[Stored items]
----

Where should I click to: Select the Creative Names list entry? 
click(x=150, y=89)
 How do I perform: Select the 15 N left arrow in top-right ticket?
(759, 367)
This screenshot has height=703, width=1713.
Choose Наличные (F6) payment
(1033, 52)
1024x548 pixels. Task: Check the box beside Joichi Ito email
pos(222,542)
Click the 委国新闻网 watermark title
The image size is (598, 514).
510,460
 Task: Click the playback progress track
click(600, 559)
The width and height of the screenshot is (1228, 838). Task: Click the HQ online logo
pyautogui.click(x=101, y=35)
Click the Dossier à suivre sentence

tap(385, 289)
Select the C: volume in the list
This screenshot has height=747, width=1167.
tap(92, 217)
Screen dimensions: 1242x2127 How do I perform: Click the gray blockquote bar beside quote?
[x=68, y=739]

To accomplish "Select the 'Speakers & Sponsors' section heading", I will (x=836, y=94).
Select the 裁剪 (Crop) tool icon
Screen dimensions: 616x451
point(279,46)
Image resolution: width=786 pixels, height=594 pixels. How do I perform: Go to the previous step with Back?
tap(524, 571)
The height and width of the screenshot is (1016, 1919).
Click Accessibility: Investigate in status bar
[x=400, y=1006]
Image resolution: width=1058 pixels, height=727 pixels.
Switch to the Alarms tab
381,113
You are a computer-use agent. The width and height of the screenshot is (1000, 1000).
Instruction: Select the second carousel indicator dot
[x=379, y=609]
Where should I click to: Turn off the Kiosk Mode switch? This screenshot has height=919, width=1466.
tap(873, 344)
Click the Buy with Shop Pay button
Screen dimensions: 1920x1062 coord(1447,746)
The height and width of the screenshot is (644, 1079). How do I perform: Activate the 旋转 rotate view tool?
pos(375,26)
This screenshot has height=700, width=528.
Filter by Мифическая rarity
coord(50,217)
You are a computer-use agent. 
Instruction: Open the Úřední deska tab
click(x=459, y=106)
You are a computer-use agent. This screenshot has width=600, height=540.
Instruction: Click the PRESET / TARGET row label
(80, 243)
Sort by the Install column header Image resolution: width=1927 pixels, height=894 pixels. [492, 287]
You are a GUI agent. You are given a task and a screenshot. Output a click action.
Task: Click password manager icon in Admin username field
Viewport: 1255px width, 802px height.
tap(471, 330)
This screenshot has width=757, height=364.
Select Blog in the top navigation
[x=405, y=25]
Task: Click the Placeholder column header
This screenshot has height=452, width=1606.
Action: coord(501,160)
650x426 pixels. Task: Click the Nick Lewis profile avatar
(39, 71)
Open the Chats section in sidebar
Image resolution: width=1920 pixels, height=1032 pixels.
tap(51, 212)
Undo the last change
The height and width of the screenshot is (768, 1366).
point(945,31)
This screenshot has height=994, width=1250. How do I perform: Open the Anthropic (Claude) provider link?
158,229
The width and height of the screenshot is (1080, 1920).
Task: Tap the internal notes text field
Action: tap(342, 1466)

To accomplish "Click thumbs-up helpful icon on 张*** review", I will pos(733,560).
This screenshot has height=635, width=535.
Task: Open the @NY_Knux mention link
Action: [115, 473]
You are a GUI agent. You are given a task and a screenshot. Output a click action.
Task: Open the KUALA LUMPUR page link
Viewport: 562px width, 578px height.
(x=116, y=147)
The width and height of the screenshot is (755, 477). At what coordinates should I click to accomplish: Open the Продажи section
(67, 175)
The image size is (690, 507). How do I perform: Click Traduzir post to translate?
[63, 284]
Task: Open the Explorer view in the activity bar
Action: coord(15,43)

----

**YOUR ASSIGNMENT:**
Give the data back exactly as it stands.

**WRITTEN REPLY:**
Where should I click to: Select the Creative Names list entry? 
click(x=150, y=89)
 How do I perform: Select the 15 N left arrow in top-right ticket?
(759, 367)
This screenshot has height=703, width=1713.
Choose Наличные (F6) payment
(1033, 52)
1024x548 pixels. Task: Check the box beside Joichi Ito email
pos(222,542)
Click the 委国新闻网 watermark title
The image size is (598, 514).
510,460
 Task: Click the playback progress track
click(600, 559)
The width and height of the screenshot is (1228, 838). Task: Click the HQ online logo
pyautogui.click(x=101, y=35)
Click the Dossier à suivre sentence

tap(385, 289)
Select the C: volume in the list
This screenshot has height=747, width=1167.
tap(92, 217)
Screen dimensions: 1242x2127 How do I perform: Click the gray blockquote bar beside quote?
[x=68, y=739]

To accomplish "Select the 'Speakers & Sponsors' section heading", I will (x=836, y=94).
Select the 裁剪 (Crop) tool icon
Screen dimensions: 616x451
point(279,46)
Image resolution: width=786 pixels, height=594 pixels. How do I perform: Go to the previous step with Back?
tap(524, 571)
The height and width of the screenshot is (1016, 1919).
Click Accessibility: Investigate in status bar
[x=400, y=1006]
Image resolution: width=1058 pixels, height=727 pixels.
Switch to the Alarms tab
381,113
You are a computer-use agent. The width and height of the screenshot is (1000, 1000).
Instruction: Select the second carousel indicator dot
[x=379, y=609]
Where should I click to: Turn off the Kiosk Mode switch? This screenshot has height=919, width=1466.
tap(873, 344)
Click the Buy with Shop Pay button
Screen dimensions: 1920x1062 coord(1447,746)
The height and width of the screenshot is (644, 1079). How do I perform: Activate the 旋转 rotate view tool?
pos(375,26)
This screenshot has height=700, width=528.
Filter by Мифическая rarity
coord(50,217)
You are a computer-use agent. 
Instruction: Open the Úřední deska tab
click(x=459, y=106)
You are a computer-use agent. This screenshot has width=600, height=540.
Instruction: Click the PRESET / TARGET row label
(80, 243)
Sort by the Install column header Image resolution: width=1927 pixels, height=894 pixels. [492, 287]
You are a GUI agent. You are given a task and a screenshot. Output a click action.
Task: Click password manager icon in Admin username field
Viewport: 1255px width, 802px height.
tap(471, 330)
This screenshot has width=757, height=364.
Select Blog in the top navigation
[x=405, y=25]
Task: Click the Placeholder column header
This screenshot has height=452, width=1606.
Action: coord(501,160)
650x426 pixels. Task: Click the Nick Lewis profile avatar
(39, 71)
Open the Chats section in sidebar
Image resolution: width=1920 pixels, height=1032 pixels.
tap(51, 212)
Undo the last change
The height and width of the screenshot is (768, 1366).
point(945,31)
This screenshot has height=994, width=1250. How do I perform: Open the Anthropic (Claude) provider link?
158,229
The width and height of the screenshot is (1080, 1920).
Task: Tap the internal notes text field
Action: tap(342, 1466)

To accomplish "Click thumbs-up helpful icon on 张*** review", I will pos(733,560).
This screenshot has height=635, width=535.
Task: Open the @NY_Knux mention link
Action: [115, 473]
You are a GUI agent. You are given a task and a screenshot. Output a click action.
Task: Open the KUALA LUMPUR page link
Viewport: 562px width, 578px height.
(x=116, y=147)
The width and height of the screenshot is (755, 477). At what coordinates should I click to accomplish: Open the Продажи section
(67, 175)
The image size is (690, 507). How do I perform: Click Traduzir post to translate?
[63, 284]
Task: Open the Explorer view in the activity bar
Action: coord(15,43)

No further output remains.